**課題の内容**
**1)** 積層フィルムに関する抜粋によると、金属酸化物粒子(A)を用いると積層フィルムの透明性を高められる。抜粋に書かれた理由を1〜3文で説明せよ。
**2)** 積層フィルムに関する抜粋の「アクリル樹脂(D)が上記モノ」から「とができるため特に好ましい。」までを、一字一句違えずに書き写せ。

**本文抜粋**

本発明の積層フィルムにおいて、樹脂層は、数平均粒子径が3nm以上50nm以下の金属酸化物粒子(A)を含むことが好ましい。かかる金属酸化物粒子(A)を用いることで、樹脂層表面の波長550nmにおける反射率を高くすることができる。その結果、本発明の積層フィルムの樹脂層に高屈折率ハードコート層を積層した際の干渉斑の抑制が可能となる。また、該金属酸化物粒子(A)の数平均粒子径が可視光の波長より十分小さいため、積層フィルムの透明性を高めることが可能となる。
アクリル樹脂(D)が上記モノマー単位を有することで、透明性を維持しつつ、煮沸試験前後での樹脂層表面のエネルギー変化量Δγを小さくすることができ、ハードコート層との接着性を強固なものにすることができるため好ましい。式(3)のR3基をカルボキシル基としたモノマー単位を有するアクリル樹脂(D)を用いると、より接着性を向上させることができるため特に好ましい。

**データ一覧**

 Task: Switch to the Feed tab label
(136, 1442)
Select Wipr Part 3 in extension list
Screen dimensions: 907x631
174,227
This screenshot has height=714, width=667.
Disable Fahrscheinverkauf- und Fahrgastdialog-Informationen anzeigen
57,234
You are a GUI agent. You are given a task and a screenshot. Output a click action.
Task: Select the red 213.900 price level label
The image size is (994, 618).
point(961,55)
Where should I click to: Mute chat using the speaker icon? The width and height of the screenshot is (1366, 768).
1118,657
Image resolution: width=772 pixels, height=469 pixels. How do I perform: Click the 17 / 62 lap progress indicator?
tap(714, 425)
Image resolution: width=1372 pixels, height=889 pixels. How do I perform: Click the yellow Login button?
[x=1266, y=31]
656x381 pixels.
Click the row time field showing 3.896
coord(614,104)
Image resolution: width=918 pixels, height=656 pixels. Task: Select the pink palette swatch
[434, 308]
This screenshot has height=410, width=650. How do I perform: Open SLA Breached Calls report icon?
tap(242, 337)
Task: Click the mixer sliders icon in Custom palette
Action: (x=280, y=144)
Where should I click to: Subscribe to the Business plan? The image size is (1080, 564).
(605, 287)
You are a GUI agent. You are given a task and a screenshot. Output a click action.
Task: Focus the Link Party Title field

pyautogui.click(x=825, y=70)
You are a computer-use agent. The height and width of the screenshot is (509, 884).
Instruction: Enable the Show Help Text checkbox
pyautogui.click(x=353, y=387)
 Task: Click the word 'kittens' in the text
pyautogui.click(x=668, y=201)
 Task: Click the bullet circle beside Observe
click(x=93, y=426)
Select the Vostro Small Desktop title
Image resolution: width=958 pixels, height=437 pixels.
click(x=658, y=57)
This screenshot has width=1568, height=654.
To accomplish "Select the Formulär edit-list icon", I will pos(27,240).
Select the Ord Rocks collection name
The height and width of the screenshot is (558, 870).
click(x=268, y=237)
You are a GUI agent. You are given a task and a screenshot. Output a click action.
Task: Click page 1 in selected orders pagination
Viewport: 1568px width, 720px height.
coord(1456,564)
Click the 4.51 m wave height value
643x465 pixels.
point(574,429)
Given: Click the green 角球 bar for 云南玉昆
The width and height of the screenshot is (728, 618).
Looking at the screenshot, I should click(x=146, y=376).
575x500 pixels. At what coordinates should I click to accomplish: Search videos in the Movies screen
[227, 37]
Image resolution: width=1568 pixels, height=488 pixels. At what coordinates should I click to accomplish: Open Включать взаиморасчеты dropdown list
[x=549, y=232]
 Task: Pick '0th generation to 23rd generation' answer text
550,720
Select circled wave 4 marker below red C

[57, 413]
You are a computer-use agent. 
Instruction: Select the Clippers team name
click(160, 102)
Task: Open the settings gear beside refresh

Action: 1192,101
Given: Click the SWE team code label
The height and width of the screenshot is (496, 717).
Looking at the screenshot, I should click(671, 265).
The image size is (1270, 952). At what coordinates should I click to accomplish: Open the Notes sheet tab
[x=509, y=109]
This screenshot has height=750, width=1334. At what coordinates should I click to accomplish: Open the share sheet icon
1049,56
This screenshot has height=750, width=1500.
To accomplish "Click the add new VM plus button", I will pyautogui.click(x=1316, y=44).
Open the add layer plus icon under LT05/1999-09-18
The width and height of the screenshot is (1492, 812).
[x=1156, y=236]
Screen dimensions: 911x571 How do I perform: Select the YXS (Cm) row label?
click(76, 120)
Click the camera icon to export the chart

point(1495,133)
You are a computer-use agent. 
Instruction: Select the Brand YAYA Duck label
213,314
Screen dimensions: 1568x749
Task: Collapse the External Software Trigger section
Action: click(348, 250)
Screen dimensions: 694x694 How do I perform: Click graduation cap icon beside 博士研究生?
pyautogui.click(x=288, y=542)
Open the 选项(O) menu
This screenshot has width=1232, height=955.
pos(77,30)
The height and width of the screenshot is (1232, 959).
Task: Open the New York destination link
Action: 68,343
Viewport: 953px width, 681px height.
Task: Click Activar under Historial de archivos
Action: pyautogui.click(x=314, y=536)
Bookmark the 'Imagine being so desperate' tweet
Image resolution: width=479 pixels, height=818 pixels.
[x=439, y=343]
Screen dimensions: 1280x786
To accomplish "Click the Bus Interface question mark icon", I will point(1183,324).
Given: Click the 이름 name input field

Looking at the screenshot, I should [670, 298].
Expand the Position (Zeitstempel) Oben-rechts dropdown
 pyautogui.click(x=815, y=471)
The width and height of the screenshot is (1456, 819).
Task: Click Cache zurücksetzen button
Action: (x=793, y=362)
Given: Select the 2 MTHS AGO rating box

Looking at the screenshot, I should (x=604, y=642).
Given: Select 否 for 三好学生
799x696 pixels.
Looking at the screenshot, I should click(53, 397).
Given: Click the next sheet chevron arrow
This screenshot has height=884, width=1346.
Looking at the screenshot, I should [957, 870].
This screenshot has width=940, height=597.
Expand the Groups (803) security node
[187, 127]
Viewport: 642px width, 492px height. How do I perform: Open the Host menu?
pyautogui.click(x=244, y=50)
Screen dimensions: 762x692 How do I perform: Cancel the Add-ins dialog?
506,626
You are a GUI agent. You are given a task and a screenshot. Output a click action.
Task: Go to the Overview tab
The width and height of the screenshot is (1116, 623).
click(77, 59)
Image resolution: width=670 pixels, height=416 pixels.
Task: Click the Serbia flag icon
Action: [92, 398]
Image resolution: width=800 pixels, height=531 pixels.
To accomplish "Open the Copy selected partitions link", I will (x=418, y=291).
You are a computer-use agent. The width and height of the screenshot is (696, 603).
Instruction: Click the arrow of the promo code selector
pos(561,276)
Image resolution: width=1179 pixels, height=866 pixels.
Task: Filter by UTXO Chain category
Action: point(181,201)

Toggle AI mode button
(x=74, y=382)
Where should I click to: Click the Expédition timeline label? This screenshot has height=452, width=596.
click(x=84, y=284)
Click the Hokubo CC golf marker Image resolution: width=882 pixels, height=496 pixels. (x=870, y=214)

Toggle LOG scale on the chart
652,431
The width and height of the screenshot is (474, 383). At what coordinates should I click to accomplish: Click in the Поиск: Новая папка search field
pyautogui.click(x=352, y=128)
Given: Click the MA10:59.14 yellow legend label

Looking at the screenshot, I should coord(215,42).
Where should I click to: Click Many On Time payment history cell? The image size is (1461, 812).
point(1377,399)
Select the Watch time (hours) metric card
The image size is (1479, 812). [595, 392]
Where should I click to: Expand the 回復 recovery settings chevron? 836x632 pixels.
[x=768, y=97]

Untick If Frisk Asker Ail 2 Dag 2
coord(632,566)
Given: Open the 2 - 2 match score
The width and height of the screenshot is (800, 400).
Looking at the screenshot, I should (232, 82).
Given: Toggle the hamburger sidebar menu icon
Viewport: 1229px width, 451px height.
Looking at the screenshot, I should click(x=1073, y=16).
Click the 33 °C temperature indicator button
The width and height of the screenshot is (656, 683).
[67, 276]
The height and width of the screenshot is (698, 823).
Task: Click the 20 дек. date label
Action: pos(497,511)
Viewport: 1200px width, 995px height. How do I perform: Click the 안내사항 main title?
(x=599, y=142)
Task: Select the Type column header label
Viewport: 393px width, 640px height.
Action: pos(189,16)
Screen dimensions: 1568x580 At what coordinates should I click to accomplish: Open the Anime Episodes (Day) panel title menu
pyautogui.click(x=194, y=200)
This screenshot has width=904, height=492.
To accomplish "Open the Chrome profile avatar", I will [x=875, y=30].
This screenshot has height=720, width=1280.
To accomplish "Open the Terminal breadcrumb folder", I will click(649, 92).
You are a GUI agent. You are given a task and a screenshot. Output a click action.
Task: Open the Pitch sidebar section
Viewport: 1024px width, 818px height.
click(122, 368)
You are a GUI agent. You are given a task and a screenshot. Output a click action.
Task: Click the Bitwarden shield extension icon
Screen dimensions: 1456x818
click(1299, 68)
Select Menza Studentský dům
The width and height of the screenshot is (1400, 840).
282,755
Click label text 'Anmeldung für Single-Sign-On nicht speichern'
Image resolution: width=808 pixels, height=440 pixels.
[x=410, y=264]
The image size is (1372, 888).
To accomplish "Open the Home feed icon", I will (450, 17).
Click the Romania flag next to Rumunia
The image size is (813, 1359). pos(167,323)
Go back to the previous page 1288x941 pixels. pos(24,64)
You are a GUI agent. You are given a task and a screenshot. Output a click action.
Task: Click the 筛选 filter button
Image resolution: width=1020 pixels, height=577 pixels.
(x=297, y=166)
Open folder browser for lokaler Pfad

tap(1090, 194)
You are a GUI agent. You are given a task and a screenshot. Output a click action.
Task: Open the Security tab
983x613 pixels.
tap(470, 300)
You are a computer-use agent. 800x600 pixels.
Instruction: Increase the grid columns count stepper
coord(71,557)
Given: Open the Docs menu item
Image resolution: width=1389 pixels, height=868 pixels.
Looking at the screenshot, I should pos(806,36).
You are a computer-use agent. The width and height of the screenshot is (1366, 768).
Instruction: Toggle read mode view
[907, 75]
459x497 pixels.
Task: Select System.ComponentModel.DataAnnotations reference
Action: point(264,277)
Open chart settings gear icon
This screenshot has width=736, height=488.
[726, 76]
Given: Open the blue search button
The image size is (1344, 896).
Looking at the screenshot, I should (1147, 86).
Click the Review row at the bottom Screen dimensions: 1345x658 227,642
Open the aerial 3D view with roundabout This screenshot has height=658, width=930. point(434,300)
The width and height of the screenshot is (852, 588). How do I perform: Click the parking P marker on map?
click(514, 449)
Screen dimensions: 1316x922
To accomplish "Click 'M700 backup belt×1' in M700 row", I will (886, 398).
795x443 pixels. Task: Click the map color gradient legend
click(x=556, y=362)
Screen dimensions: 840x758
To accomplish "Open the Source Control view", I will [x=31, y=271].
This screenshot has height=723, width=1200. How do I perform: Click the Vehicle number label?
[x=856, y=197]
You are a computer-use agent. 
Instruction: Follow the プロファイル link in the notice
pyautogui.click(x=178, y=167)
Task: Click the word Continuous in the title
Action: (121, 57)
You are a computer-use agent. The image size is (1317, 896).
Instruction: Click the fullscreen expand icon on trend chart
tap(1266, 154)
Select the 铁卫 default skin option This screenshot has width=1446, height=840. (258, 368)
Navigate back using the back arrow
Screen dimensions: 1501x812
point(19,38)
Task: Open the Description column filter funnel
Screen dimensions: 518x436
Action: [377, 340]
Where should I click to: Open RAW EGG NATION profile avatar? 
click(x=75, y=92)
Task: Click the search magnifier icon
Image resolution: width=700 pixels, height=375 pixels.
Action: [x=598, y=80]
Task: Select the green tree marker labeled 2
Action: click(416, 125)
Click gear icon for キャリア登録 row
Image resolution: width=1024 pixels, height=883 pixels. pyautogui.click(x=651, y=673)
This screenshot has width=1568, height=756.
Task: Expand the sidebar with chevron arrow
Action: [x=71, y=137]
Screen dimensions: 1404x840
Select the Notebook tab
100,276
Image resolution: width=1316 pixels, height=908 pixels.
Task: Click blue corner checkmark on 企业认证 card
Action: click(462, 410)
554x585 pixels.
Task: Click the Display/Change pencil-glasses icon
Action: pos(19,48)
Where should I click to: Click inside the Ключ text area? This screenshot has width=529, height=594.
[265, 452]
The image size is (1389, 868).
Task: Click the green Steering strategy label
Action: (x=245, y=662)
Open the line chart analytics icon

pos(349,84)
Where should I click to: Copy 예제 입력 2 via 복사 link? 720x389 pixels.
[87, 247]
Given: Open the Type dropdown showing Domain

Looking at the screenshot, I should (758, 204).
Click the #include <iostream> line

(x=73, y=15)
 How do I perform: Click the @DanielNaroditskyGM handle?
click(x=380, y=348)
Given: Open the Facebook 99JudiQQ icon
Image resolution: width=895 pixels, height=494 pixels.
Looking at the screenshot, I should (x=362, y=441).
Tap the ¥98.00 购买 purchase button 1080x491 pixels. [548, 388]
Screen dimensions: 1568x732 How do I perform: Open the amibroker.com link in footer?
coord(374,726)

**解答例**
**1)** 金属酸化物粒子(A)の数平均粒子径が、可視光の波長よりも十分に小さいからである。

**2)**
アクリル樹脂(D)が上記モノマー単位を有することで、透明性を維持しつつ、煮沸試験前後での樹脂層表面のエネルギー変化量Δγを小さくすることができ、ハードコート層との接着性を強固なものにすることができるため好ましい。式(3)のR3基をカルボキシル基としたモノマー単位を有するアクリル樹脂(D)を用いると、より接着性を向上させることができるため特に好ましい。